Ende August 2019 bestätigte der Bundesrat in einer Medienmitteilung die bisherigen Gerüchte und erklärte, dass er auf das neue Mediengesetz verzichten und stattdessen das RTVG punktuell mit einem Massnahmenpaket anpassen wolle. Demnach sollten neu auch Onlineportale einen Teil der Radio- und Fernsehabgabe (insgesamt CHF 50 Mio. pro Jahr) erhalten, sofern sie kostenpflichtig seien. Dies betreffe – im Unterschied zum vorherigen Gesetzesvorschlag – nicht nur audio- und audiovisuelle, sondern auch textlastige Beiträge. Zudem solle die indirekte Presseförderung, konkret also die finanzielle Unterstützung der Postzustellung, auf zusätzliche Titel ausgeweitet und erhöht werden – jedoch nur auf CHF 50 Mio. statt auf CHF 120 Mio., wie von den Verlagen gefordert worden war. Der VSM kritisierte die Unterstützung in der Folge auch als zu niedrig. Aus dem Bundesgesetz über elektronische Medien übernommen werden solle die Förderung von Presseagenturen, Weiterbildungen und IT-Projekten.
Auch dieses Projekt erntete jedoch Kritik: Christian Wasserfallen (fdp, BE) etwa befürchtete gegenüber den Medien, dass nun auch die Onlinemedien an den «Staatstropf» gehängt werden sollten, Gregor Rutz (svp, ZH) kritisierte, dass durch die Unterstützung der Onlinemedien die Konkurrenz für die Printmedien sogar noch künstlich verstärkt werde. Die NZZ fragte sich überdies auch bei diesen Massnahmen, ob der Bund wirklich über die Kompetenz zur Regulierung und Förderung der Onlinemedien verfüge. Diesbezüglich bestehe ein Dissens in der juristischen Lehre. Die Präsidentin der KVF-NR, Edith Graf-Litscher (sp, TG), begrüsste hingegen die kurzfristigen Massnahmen.

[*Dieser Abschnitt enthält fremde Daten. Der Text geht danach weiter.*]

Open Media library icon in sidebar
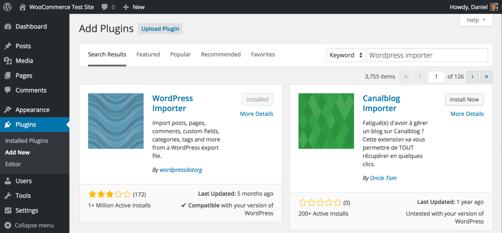This screenshot has width=502, height=233. point(8,61)
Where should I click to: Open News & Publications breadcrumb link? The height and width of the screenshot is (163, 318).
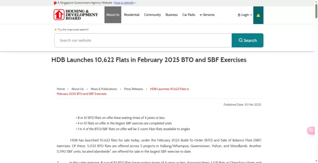click(104, 89)
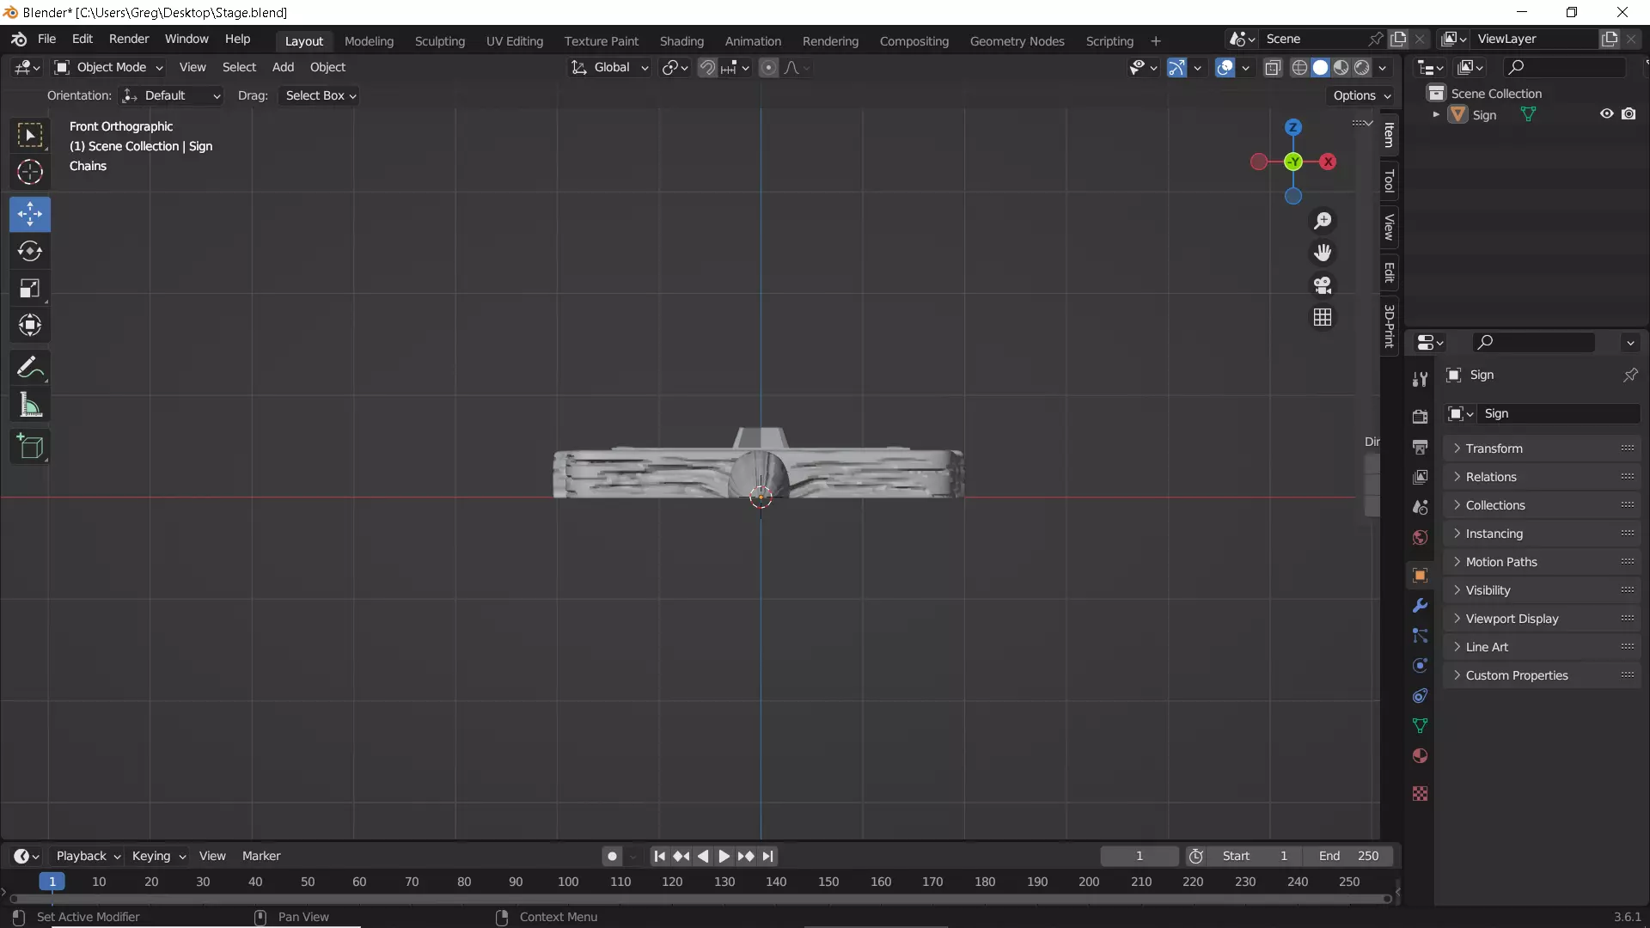
Task: Click the End frame field showing 250
Action: pos(1348,856)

Geplantes Bundesgesetz über elektronische Medien scheitert
Dossier: Diskussionen zur Förderung von Online-Medien

Vier gleichlautende und Ende 2018 im Nationalrat eingereichte parlamentarische Initiativen wurden im September 2019 durch die KVF-NR behandelt. Die Initianten Aebischer (sp, BE; Pa. Iv. 18.470), Guhl (bdp, AG; 18.471), Feller (fdp, VD; 18.472) und Grossen (glp, BE; 18.474) zielten auf eine Anpassung von Artikel 93 der Bundesverfassung, der neu zu einem «Medienartikel» werden sollte. Dazu sollte BV Art. 93, der bisher dem Radio und Fernsehen gegolten hatte, abstrahiert und für die Medien generell formuliert werden; wie auch die Titel der Initiativen, «Medien in die Bundesverfassung», bereits ankündigten.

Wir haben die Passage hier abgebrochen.